▶ _Prompt_:
Give again, exactly as written, the lines of the records below from the line with "You are a GUI agent. The screenshot is 1024×1986." to the line with "Boutique pour Chat (212, 2192)". Both end lines count; pictures do not.

START Dataset extract

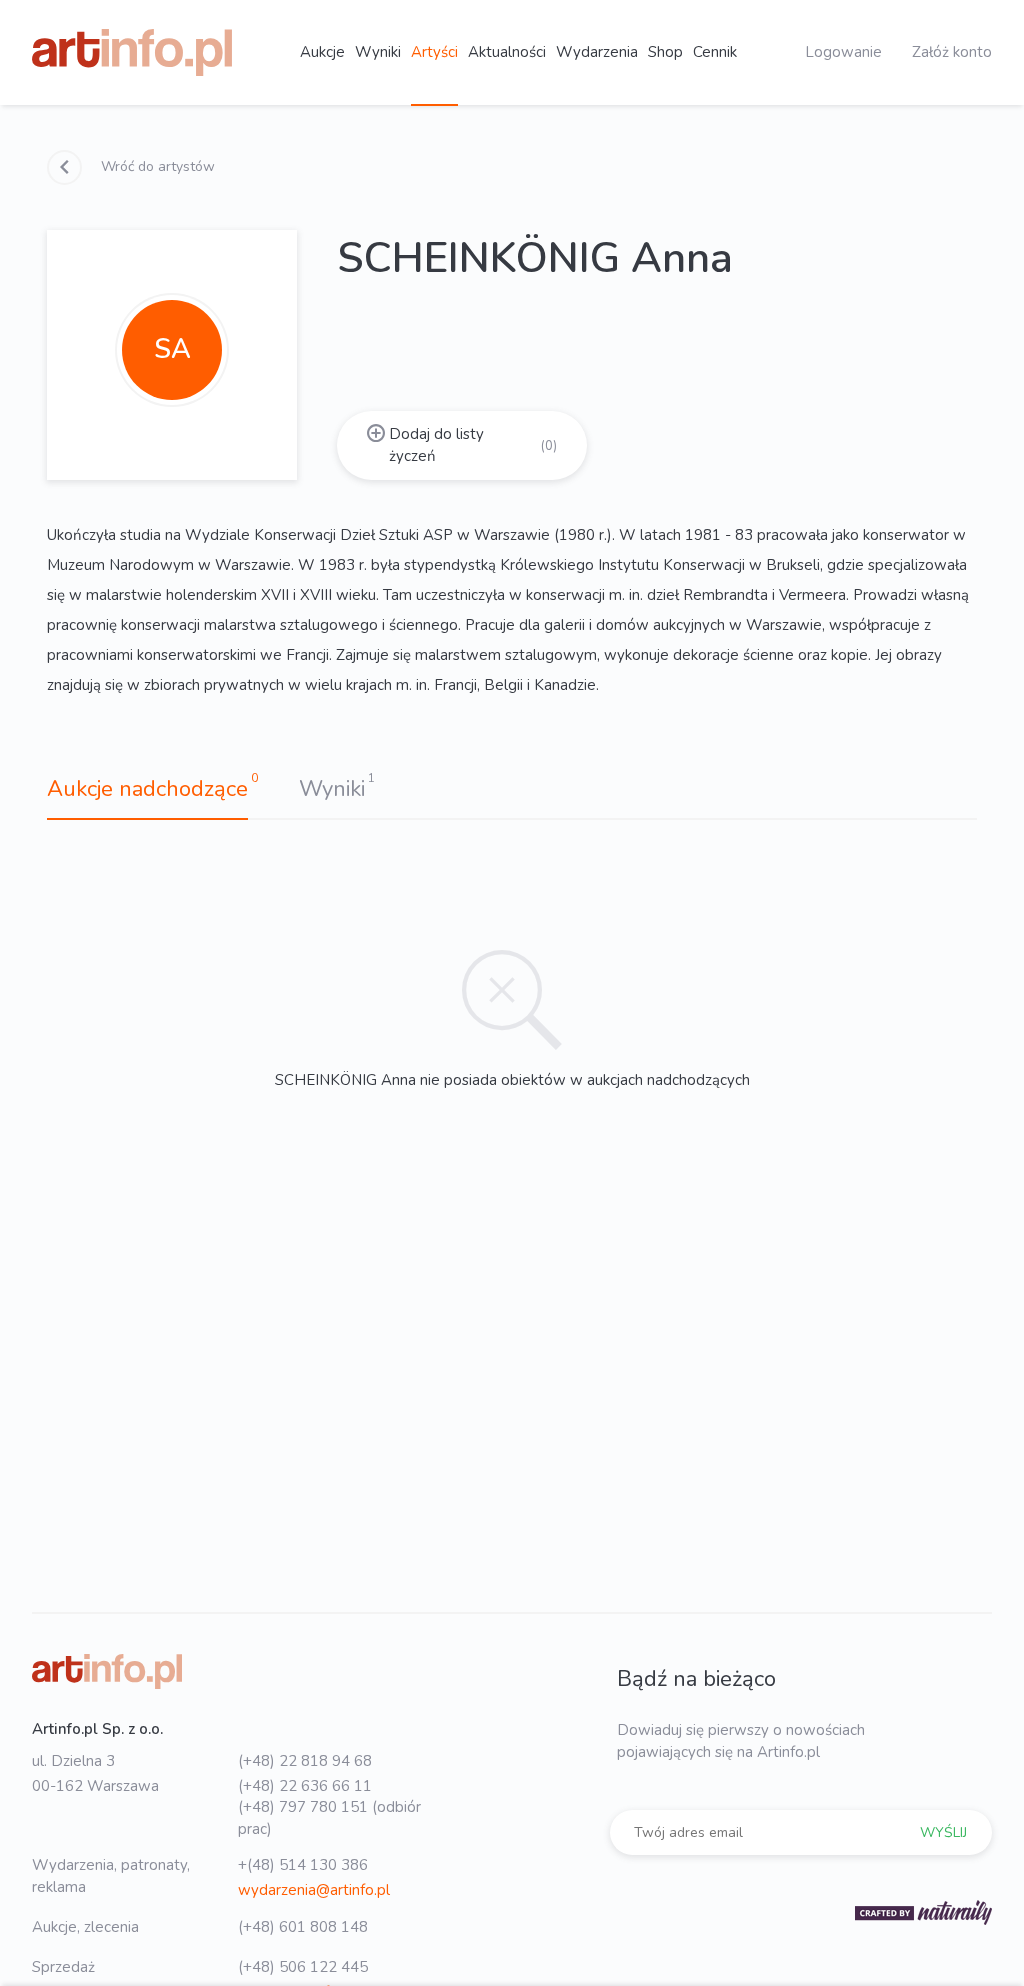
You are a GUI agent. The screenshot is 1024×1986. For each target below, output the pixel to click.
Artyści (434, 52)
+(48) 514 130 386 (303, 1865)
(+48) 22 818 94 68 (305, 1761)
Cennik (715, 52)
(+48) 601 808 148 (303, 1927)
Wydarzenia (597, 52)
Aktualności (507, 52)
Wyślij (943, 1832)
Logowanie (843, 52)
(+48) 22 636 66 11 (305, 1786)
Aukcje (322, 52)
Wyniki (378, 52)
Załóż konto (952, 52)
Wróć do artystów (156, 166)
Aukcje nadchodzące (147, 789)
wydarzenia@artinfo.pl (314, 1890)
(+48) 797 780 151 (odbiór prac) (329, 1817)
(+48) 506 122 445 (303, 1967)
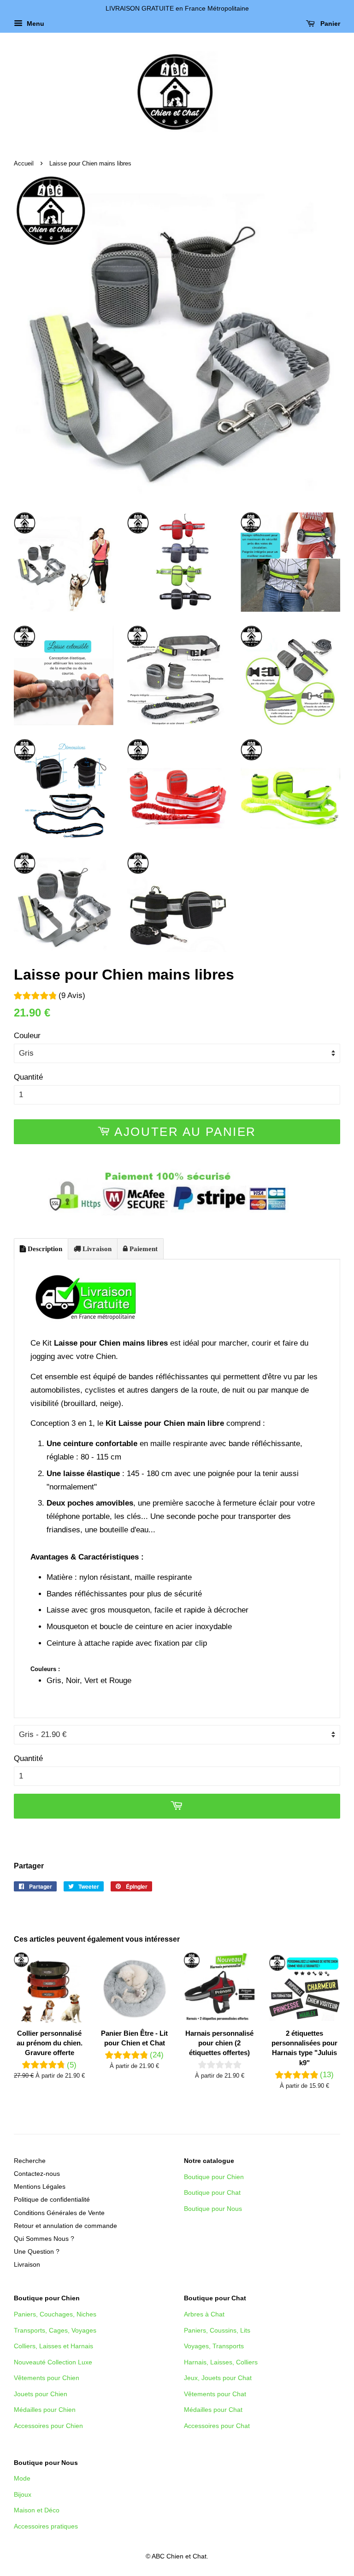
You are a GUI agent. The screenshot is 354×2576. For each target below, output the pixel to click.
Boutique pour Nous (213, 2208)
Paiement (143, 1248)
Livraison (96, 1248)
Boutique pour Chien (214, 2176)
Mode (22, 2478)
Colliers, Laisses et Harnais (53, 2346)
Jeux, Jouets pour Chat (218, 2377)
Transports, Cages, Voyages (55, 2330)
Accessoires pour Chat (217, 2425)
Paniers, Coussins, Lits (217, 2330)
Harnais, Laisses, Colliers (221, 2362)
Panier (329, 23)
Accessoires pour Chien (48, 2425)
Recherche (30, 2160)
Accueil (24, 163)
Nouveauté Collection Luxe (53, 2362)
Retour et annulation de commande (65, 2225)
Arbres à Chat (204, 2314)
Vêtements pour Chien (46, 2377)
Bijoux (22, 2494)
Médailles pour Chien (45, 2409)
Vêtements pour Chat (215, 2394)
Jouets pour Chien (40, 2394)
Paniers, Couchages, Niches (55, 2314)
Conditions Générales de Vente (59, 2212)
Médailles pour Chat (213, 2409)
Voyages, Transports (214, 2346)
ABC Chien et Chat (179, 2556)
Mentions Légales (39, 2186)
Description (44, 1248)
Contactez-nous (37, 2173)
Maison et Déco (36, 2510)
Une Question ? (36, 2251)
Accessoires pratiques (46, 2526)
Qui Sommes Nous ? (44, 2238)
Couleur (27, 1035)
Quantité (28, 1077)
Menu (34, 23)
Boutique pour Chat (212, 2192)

END Dataset extract
START Dataset extract

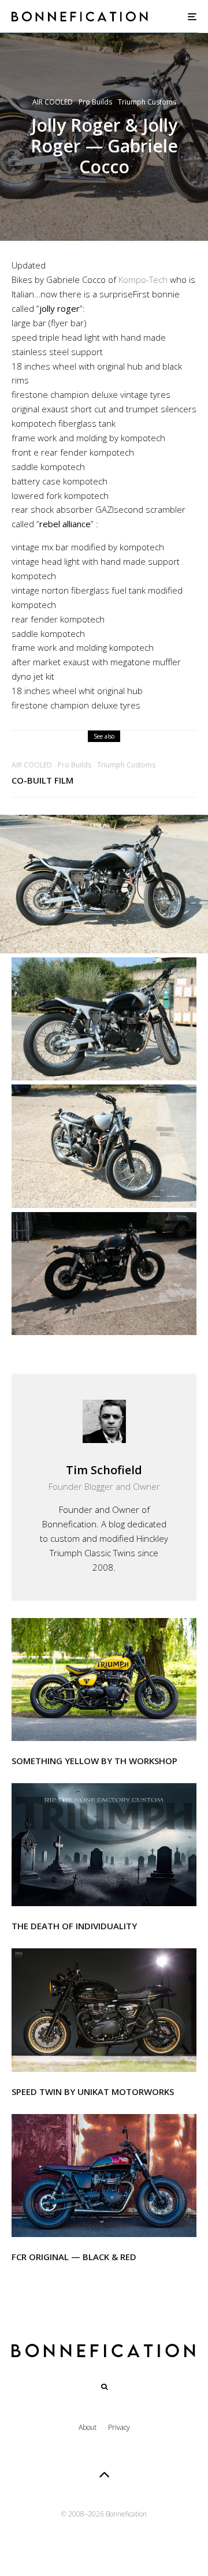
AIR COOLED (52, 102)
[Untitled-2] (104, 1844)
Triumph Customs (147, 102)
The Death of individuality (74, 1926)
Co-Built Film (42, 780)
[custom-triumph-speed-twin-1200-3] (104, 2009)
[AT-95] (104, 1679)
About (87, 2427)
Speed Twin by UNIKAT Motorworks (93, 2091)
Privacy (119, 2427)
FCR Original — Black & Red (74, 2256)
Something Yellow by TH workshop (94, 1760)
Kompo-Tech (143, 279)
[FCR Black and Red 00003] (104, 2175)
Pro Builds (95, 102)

END Dataset extract

▶ _Answer to the problem_:
You are a GUI agent. The screenshot is 1024×1986. For each target below, output the pixel to click.
Artyści (434, 52)
+(48) 514 130 386 (303, 1865)
(+48) 22 818 94 68 (305, 1761)
Cennik (715, 52)
(+48) 601 808 148 (303, 1927)
Wydarzenia (597, 52)
Aktualności (507, 52)
Wyślij (943, 1832)
Logowanie (843, 52)
(+48) 22 636 66 11 (305, 1786)
Aukcje (322, 52)
Wyniki (378, 52)
Załóż konto (952, 52)
Wróć do artystów (156, 166)
Aukcje nadchodzące (147, 789)
wydarzenia@artinfo.pl (314, 1890)
(+48) 797 780 151 (odbiór prac) (329, 1817)
(+48) 506 122 445 (303, 1967)
You are a GUI agent. The screenshot is 354×2576. For each target below, output the pixel to click.
Boutique pour Nous (213, 2208)
Paiement (143, 1248)
Livraison (96, 1248)
Boutique pour Chien (214, 2176)
Mode (22, 2478)
Colliers, Laisses et Harnais (53, 2346)
Jeux, Jouets pour Chat (218, 2377)
Transports, Cages, Voyages (55, 2330)
Accessoires pour Chat (217, 2425)
Paniers, Coussins, Lits (217, 2330)
Harnais, Laisses, Colliers (221, 2362)
Panier (329, 23)
Accessoires pour Chien (48, 2425)
Recherche (30, 2160)
Accueil (24, 163)
Nouveauté Collection Luxe (53, 2362)
Retour et annulation de commande (65, 2225)
Arbres à Chat (204, 2314)
Vêtements pour Chien (46, 2377)
Bijoux (22, 2494)
Médailles pour Chien (45, 2409)
Vêtements pour Chat (215, 2394)
Jouets pour Chien (40, 2394)
Paniers, Couchages, Niches (55, 2314)
Conditions Générales de Vente (59, 2212)
Médailles pour Chat (213, 2409)
Voyages, Transports (214, 2346)
ABC Chien et Chat (179, 2556)
Mentions Légales (39, 2186)
Description (44, 1248)
Contactez-nous (37, 2173)
Maison et Déco (36, 2510)
Une Question ? (36, 2251)
Accessoires pratiques (46, 2526)
Qui Sommes Nous ? (44, 2238)
Couleur (27, 1035)
Quantité (28, 1077)
Menu (34, 23)
Boutique pour Chat (212, 2192)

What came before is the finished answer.